The existing implementation is our best effort at meeting as many of these requirements simultaneously as we can. To keep /bin/sh small, we have not provided many of the convenience features that other shells have. That is why other more featureful shells like bash, scsh, tcsh(1), and zsh are available. Compare the memory utilization of these shells by looking at the VSZ and RSS columns in a ps -u listing.

6.10.

How do I create audio CDs from my MIDI files?

To create audio CDs from MIDI files, first install audio/timidity++ from ports then install manually the GUS patches set by Eric A. Welsh, available at http://alleg.sourceforge.net/digmid.html. After TiMidity++ has been installed properly, MIDI files may be converted to WAV files with the following command line:

% timidity -Ow -s 44100 -o /tmp/juke/01.wav 01.mid

The WAV files can then be converted to other formats or burned onto audio CDs, as described in the FreeBSD Handbook.

6.11.

Where can I get an Office Suite for FreeBSD?

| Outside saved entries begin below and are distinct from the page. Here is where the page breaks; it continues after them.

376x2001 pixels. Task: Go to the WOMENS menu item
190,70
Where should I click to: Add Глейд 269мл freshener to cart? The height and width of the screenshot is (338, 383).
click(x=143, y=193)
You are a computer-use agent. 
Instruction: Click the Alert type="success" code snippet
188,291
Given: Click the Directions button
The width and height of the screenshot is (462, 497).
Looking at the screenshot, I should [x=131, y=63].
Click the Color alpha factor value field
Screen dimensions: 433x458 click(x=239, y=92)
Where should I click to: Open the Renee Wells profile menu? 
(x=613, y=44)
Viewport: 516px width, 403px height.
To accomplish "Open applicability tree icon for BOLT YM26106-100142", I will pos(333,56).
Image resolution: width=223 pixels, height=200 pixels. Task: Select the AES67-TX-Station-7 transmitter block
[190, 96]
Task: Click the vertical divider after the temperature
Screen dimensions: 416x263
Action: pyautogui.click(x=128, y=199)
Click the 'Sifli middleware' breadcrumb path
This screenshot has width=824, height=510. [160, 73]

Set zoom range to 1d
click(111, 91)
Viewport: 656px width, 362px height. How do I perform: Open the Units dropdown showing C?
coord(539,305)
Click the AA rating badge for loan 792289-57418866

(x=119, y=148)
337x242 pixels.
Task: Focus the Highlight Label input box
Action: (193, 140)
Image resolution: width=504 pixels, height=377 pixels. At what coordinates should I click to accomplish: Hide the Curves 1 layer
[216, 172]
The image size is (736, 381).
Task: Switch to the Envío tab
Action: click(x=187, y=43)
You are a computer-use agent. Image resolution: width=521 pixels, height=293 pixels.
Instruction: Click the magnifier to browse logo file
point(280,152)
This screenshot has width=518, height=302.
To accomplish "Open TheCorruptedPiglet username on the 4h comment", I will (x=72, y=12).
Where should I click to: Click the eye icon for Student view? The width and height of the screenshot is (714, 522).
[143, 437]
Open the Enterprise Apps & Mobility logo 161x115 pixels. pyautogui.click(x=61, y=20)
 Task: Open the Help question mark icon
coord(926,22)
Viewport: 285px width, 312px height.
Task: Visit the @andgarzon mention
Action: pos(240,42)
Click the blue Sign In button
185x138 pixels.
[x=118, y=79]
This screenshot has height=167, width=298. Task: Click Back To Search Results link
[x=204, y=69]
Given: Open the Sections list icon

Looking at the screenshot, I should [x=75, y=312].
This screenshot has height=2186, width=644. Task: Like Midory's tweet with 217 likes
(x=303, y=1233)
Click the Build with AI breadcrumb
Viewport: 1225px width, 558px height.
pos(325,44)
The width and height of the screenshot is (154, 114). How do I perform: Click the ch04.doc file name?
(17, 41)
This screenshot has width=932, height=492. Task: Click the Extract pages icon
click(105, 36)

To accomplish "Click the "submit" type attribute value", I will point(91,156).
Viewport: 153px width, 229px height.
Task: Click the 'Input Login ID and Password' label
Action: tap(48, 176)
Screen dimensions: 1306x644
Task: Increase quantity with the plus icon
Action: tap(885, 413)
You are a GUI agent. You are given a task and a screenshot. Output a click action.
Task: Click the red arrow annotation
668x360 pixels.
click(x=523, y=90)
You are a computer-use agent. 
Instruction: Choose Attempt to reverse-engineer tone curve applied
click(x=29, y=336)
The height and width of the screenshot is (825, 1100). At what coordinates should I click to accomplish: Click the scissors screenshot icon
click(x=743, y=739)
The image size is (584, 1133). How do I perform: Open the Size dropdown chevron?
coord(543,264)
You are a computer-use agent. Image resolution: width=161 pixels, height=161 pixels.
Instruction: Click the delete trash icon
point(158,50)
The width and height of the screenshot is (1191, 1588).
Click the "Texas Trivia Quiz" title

The open source Apache OpenOffice and LibreOffice office suites work natively on FreeBSD.

FreeBSD also includes a variety of text editors, spreadsheets, and drawing programs in the Ports Collection.

6.12.

Can I convert from pkgng to the old package tools?

Short answer: no.

Longer answer: converting back is non-trivial and requires lots of manual editing of internal package database files. However, if pkg2ng has just been run, remove /var/db/pkg/local.sqlite and extract /var/backups/pkgdb.bak.tbz.